Boy oh boy did I really luck out. I started a ballet class at Aspire Dance Academy, and I ended up being the only student in the class. Instead of paying for private lessons, I got "private" lessons for the price of a class that was meant to have ten or so students. That entire summer I was living and breathing ballet, day in and day out. And, not to toot my own horn, but I got quite good very quickly. It just seemed natural. Unlike my struggle to memorize notes or sing in the right key, I picked up pliéing and turns and leaps like I had learned it years prior.
That fall, I joined my high school’s dance team. For two years I danced my heart out, and I branched out to tap, jazz, hip hop, lyrical, and modern dance. I was still best at ballet and lyrical, but I loved tap, and modern excited me. Jazz was the most fun to learn and hip hop was the most fun to dance to. But I was let down my first year on my high school dance team because I didn’t make it into Dance Company. The GHS Dance Company was audition-only, taught by the same teacher for the regular dance team. Dance Company, however, had more competitions, more dances, performed solos at our fall and spring recitals, and had more pieces. I was really hurt when I didn’t make it, but that second year on the regular dance team I worked extremely hard to perfect my skills, and I made Dance Company my junior year of high school.
In my junior and senior years of high school I competed in several competitions and won several awards with the Company, one being Elite Gold at the 2018 Southeast Showdown, an award our company had never won before. I even won my own award my senior year at the Southeast Showdown at Longwood that same year for choreography.
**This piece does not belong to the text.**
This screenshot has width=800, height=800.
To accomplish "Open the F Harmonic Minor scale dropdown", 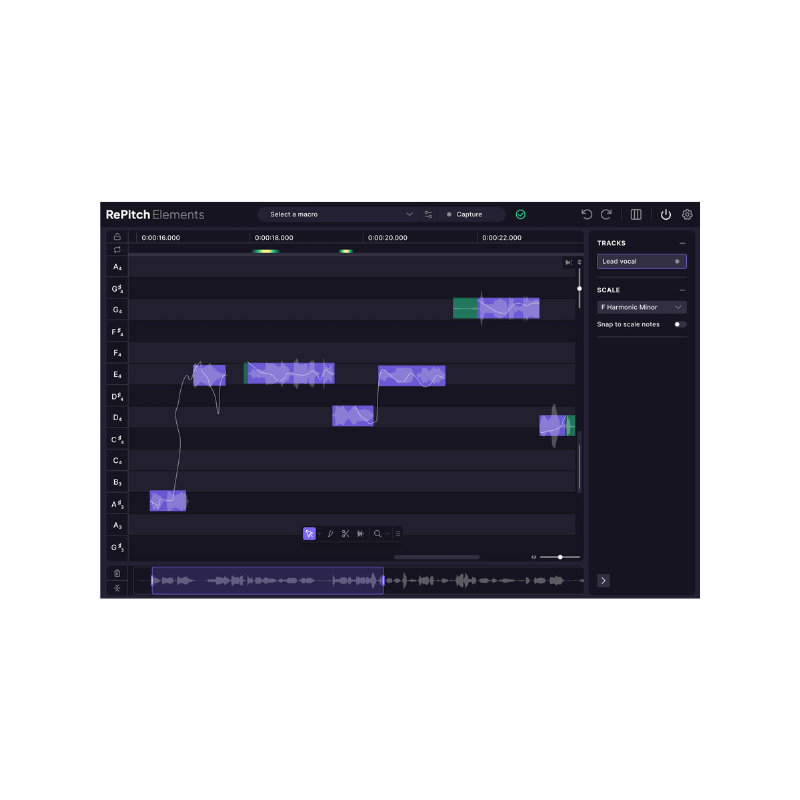I will (x=641, y=307).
I also got to perform our iconic Santa Dance at NBC12’s station in Richmond for their 2017 Christmas Special!
I did take my love of dance with me to UVA, but not without struggle.
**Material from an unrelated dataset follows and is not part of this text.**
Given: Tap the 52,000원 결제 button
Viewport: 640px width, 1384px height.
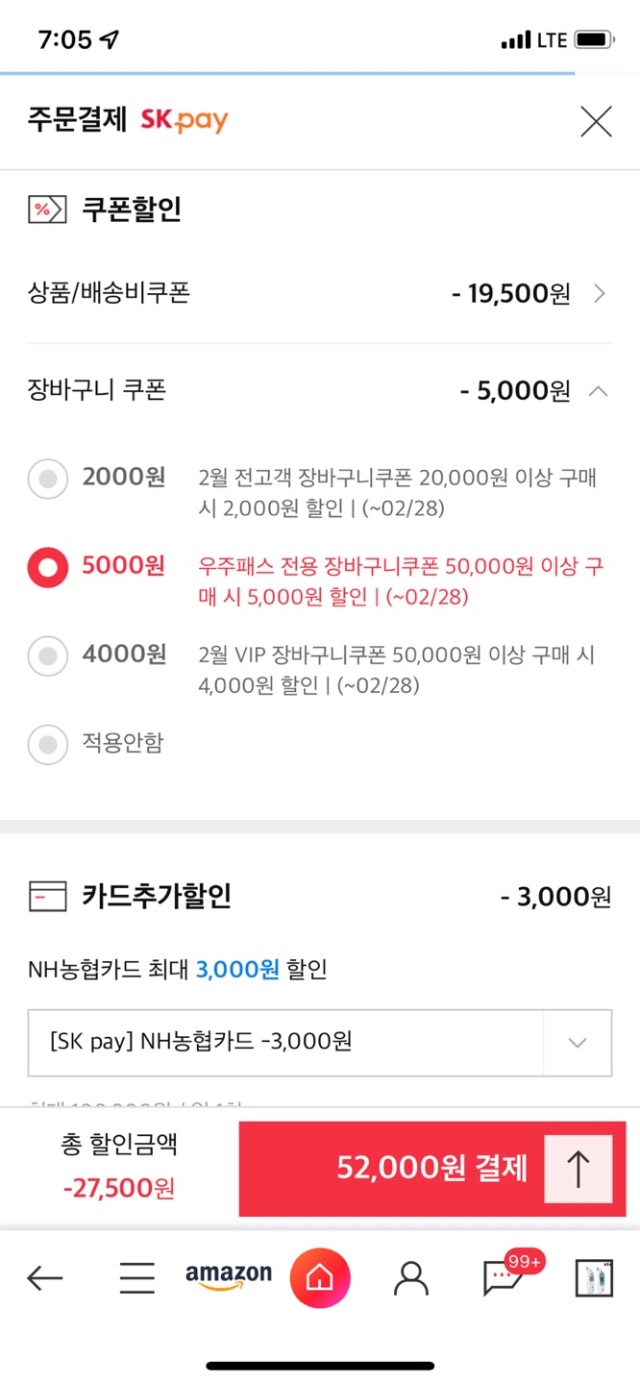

I did take my love of dance with me to UVA, but not without struggle. The first two teams I auditioned for rejected me. I took it hard, crying from my second rejection on a cold walk back to Weedon from the AFC—dance paws in hand and my sneakers untied as I tried to get out of there as quickly as possible. But I still wasn’t defeated enough, and I decided to do the jazz open dance for the University Dance Company in the Spring of 2020. I had an absolute blast, and I felt welcomed back into a community that I had missed with all of my heart. I cried on the drive back to my place leaving the first practice, because I was so filled with belonging and joy. Togetherness. Acceptance.
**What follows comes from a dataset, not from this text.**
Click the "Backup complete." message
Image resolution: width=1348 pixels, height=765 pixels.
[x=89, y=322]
However, we never got to perform after COVID-19 shut everything down. Third year we had no dances. And this year I have been so busy trying to lead the class and write pieces and be with friends and be in the moment and get law school apps down and, and, and—I just had no time anymore.
My sister is now in her third year at The Berklee College of Music in Boston, so my parents really did have an eye for which of us was going to go far with which talents. Watching her release her own music on Apple Music and Spotify has been a joy. I quietly smiled to myself over winter break when I heard her playing the piano and writing new songs while I was reading in my room. And I’m very grateful my mom decided to say yes to dance lessons. Maybe a younger me would have been happier with a few more singing and piano lessons, but older me is happy I found dance in spite of feeling a little pulled from what I liked to do. But, I do hope I can dance again. I still do by myself, practicing my pirouettes and leaps. I really hope I can dance again.